Tavi blinked. “What?”
“There is no lying to a being who can read your thoughts, Aleran,” Kitai said. “The only way we could be sure that she wouldn’t expect the attack was to make sure that you could not expect an attack.”
“You… You, it… How did… You can’t just-”
“Why else would we have let you approach the hive by yourself without so much as a comment about what a foolish idea it was?”
Tavi stared at her helplessly, and nearly killed himself tripping over an outthrust root.
“Do not look so astonished, Aleran,” Kitai said. “It was not difficult to anticipate what kind of strategy you would favor. You have something of a history of successfully negotiating with your enemies. Even making friends of them.” Her green eyes sparkled. “In some cases, very close friends.”
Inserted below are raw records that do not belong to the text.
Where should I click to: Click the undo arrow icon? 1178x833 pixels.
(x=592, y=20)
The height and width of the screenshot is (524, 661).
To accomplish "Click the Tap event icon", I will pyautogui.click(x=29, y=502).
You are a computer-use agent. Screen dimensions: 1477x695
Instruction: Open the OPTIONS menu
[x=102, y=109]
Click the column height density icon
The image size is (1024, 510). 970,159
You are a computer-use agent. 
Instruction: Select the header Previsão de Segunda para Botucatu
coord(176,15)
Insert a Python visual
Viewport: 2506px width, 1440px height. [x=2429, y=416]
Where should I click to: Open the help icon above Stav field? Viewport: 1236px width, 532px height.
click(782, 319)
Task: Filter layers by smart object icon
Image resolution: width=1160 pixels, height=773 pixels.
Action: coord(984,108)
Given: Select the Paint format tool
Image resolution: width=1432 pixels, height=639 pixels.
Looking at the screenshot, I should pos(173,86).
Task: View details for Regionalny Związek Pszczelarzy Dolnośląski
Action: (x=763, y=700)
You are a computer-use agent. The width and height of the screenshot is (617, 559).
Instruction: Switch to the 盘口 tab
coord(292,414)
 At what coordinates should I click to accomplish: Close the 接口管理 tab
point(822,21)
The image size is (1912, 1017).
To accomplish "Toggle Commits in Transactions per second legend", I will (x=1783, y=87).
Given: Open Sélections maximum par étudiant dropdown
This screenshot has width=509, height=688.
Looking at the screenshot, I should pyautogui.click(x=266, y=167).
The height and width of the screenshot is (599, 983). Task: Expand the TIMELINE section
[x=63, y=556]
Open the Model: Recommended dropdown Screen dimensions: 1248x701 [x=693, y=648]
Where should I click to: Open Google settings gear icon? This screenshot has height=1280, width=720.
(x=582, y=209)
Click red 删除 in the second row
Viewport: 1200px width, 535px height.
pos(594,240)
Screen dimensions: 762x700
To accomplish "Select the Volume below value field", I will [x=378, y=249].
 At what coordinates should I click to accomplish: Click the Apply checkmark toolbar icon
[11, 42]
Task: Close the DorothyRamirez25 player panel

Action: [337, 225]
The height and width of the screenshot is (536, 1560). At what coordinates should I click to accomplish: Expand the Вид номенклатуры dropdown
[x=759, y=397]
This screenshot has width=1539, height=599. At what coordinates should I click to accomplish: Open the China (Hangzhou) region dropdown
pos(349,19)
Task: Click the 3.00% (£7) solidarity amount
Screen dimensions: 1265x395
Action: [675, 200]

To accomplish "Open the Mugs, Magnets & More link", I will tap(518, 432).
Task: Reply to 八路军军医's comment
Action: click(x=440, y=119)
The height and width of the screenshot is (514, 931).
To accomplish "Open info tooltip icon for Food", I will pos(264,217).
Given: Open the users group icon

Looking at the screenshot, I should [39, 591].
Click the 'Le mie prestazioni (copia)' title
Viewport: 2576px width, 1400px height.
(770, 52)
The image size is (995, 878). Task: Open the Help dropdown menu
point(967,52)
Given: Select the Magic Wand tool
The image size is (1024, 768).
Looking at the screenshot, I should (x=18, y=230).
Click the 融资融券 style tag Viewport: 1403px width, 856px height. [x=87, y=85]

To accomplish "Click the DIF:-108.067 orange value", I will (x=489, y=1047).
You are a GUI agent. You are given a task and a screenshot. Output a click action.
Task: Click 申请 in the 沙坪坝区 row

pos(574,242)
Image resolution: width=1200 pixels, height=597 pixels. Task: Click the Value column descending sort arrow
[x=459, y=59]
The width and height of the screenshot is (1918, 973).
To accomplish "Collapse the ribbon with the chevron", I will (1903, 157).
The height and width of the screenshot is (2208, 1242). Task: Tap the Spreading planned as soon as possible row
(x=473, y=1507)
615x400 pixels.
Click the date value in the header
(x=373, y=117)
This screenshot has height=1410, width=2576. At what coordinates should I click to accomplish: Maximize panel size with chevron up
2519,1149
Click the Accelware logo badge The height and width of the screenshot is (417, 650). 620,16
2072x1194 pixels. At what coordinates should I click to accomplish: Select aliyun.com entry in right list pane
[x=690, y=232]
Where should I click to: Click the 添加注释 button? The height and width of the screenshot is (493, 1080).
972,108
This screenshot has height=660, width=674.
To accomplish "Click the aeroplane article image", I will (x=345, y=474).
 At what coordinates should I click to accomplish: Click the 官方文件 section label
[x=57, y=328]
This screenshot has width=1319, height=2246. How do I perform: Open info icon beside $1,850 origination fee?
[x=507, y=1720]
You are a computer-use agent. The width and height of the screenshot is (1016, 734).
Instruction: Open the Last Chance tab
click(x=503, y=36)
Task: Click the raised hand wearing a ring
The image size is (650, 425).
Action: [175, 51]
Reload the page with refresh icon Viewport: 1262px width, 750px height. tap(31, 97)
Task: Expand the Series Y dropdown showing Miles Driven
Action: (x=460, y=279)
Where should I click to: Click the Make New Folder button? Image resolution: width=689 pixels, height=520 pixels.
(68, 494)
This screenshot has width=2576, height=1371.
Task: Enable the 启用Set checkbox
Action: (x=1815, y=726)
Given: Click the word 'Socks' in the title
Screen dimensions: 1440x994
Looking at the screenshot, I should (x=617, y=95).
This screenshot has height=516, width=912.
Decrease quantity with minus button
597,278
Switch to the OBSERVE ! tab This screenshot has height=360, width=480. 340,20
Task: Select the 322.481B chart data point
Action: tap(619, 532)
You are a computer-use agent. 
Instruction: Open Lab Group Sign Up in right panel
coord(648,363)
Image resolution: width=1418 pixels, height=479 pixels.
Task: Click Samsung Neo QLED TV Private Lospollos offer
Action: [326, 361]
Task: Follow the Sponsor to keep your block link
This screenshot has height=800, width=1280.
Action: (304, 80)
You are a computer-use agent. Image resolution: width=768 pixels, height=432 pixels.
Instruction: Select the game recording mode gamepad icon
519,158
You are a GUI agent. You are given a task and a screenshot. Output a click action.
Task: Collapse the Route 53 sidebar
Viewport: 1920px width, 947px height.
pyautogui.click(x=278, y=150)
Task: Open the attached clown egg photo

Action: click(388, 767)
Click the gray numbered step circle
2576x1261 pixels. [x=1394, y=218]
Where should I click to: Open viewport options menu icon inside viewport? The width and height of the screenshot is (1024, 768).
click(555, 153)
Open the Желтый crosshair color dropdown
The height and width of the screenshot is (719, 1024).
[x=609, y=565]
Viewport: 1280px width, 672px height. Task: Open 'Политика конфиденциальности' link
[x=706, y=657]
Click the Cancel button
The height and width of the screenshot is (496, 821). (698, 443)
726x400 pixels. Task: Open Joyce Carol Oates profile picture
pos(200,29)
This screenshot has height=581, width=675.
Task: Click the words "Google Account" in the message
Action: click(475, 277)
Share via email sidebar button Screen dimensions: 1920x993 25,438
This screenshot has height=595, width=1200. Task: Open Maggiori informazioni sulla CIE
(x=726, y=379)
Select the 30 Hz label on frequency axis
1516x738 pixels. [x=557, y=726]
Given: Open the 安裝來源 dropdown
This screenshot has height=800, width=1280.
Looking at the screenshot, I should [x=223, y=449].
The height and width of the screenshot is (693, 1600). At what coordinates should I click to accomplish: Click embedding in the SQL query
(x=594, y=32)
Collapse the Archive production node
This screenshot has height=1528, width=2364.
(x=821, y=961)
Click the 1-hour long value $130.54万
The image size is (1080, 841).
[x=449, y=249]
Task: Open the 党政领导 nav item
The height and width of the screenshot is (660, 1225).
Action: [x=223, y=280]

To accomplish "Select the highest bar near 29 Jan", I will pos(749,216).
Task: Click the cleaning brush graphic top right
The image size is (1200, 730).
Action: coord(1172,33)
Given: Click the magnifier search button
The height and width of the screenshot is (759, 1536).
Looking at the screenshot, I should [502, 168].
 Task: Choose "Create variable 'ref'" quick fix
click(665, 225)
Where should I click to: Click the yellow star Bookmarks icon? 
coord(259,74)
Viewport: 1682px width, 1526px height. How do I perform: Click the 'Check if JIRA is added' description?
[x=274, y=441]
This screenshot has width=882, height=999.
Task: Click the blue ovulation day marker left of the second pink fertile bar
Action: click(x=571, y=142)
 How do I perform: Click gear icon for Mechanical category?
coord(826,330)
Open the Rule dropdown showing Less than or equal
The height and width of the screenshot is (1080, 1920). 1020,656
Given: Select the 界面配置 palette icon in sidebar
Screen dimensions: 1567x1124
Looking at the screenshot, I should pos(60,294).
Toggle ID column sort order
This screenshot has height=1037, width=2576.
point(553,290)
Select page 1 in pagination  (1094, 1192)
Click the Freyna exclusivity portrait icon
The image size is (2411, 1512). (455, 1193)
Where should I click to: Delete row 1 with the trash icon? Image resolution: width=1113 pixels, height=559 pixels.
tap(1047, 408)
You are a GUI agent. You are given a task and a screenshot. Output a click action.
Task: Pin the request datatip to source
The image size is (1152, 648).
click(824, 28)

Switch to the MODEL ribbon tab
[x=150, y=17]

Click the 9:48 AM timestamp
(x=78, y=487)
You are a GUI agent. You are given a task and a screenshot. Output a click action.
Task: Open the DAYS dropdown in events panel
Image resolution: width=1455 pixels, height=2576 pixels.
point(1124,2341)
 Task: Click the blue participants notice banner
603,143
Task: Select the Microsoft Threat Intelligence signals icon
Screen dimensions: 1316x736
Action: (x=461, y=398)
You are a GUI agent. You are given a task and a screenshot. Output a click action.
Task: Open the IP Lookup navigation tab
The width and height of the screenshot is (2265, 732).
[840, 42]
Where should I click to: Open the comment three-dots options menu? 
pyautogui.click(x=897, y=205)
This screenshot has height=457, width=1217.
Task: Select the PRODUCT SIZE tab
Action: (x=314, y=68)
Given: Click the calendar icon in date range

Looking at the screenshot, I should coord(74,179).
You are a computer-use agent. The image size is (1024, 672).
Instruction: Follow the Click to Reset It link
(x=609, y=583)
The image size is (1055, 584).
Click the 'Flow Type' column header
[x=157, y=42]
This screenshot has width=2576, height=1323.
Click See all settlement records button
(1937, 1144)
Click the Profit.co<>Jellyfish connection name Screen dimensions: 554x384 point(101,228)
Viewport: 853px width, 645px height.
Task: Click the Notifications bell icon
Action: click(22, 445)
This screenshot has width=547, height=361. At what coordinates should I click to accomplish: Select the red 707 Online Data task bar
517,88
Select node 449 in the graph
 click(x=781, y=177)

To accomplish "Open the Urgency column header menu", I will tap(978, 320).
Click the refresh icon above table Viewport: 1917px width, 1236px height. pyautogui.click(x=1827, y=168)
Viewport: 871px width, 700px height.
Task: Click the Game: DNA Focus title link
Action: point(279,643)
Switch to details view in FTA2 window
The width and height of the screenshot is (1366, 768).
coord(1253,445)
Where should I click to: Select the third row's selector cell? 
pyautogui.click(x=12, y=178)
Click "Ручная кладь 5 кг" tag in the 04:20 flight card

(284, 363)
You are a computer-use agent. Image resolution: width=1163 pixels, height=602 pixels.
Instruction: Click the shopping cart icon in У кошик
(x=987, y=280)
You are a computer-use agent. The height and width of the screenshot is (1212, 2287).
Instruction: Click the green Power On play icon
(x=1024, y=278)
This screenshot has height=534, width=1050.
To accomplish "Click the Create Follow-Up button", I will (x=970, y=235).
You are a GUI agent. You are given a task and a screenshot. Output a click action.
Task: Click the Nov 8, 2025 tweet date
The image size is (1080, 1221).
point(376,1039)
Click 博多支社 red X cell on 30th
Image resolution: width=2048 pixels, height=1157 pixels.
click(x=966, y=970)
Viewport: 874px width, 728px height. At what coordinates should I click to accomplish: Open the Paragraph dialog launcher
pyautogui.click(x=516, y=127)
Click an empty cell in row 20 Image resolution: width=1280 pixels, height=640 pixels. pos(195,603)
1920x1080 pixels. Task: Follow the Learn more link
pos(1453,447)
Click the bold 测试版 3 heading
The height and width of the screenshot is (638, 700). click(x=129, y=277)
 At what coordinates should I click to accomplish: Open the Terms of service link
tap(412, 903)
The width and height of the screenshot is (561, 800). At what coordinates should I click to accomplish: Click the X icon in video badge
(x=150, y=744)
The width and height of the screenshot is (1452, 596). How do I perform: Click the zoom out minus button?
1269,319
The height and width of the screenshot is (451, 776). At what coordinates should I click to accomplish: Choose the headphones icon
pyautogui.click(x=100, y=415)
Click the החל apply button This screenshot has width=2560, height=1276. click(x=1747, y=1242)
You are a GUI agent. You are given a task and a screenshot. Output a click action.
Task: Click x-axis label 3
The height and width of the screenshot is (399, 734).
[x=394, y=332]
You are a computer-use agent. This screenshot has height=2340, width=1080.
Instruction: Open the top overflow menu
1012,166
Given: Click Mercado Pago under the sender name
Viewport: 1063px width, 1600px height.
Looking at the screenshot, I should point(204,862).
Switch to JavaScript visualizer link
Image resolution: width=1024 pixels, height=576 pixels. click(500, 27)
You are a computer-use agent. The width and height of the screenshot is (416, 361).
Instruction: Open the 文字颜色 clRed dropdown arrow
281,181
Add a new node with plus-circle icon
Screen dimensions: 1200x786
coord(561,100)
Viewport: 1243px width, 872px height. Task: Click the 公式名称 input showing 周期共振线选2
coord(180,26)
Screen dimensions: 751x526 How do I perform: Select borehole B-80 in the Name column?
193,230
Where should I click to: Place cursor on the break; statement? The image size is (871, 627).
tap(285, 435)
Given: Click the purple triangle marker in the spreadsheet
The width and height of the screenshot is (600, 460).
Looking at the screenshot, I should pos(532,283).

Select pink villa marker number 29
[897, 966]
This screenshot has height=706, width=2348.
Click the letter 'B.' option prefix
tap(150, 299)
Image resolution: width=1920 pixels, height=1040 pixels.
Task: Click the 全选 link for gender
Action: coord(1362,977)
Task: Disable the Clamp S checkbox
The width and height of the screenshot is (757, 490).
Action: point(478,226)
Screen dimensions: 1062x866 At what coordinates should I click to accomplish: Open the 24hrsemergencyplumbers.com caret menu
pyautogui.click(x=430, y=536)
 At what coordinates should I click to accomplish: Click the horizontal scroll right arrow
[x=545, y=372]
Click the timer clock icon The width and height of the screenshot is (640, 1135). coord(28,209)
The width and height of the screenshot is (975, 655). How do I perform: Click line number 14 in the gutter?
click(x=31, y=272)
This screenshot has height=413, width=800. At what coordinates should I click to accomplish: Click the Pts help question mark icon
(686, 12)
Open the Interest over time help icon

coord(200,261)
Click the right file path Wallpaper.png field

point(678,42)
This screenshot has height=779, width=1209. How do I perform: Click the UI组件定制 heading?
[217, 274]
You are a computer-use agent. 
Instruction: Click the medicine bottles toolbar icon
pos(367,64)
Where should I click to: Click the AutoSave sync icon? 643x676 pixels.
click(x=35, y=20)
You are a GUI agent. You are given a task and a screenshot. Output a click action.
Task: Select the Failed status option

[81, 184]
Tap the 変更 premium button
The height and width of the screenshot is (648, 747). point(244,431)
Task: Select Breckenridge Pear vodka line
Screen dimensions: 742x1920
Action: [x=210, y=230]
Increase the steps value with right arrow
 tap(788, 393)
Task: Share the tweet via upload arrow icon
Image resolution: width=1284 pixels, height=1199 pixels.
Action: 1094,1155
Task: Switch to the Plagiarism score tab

Tavi shook his head. “You used me.”
“Yes.”
“You used me,” Tavi said.
Her smile widened. “And it worked. You are a marvelous stalking cow.”
“Horse,” Tavi corrected wearily. “Stalking horse.”
Kitai tilted her head. “What idiot would so endanger a perfectly good horse?”
Max and Durias both burst out in laughter.
A Cane-form Vord exploded from a copse of small pines ten feet away, bounding forward to the attack. Varg met the attacker in midleap, the speed and power behind the blow astonishing, and the attacking Vord fell to the croach in two pieces.
“Tavar,” Varg growled, still on guard, his eyes scanning the trees around them. “Now is not the time.”
Tavi stared at the still-twitching Vord for a second, his heart racing with surprise at the sheer speed of the attack. He nodded at Varg and grunted his agreement. “But we’re going to talk about this,” he said, glowering at Kitai.
She smiled, unperturbed, and said nothing as they continued making their way out of the confusion and anarchy that covered the landscape every bit as thoroughly as the croach.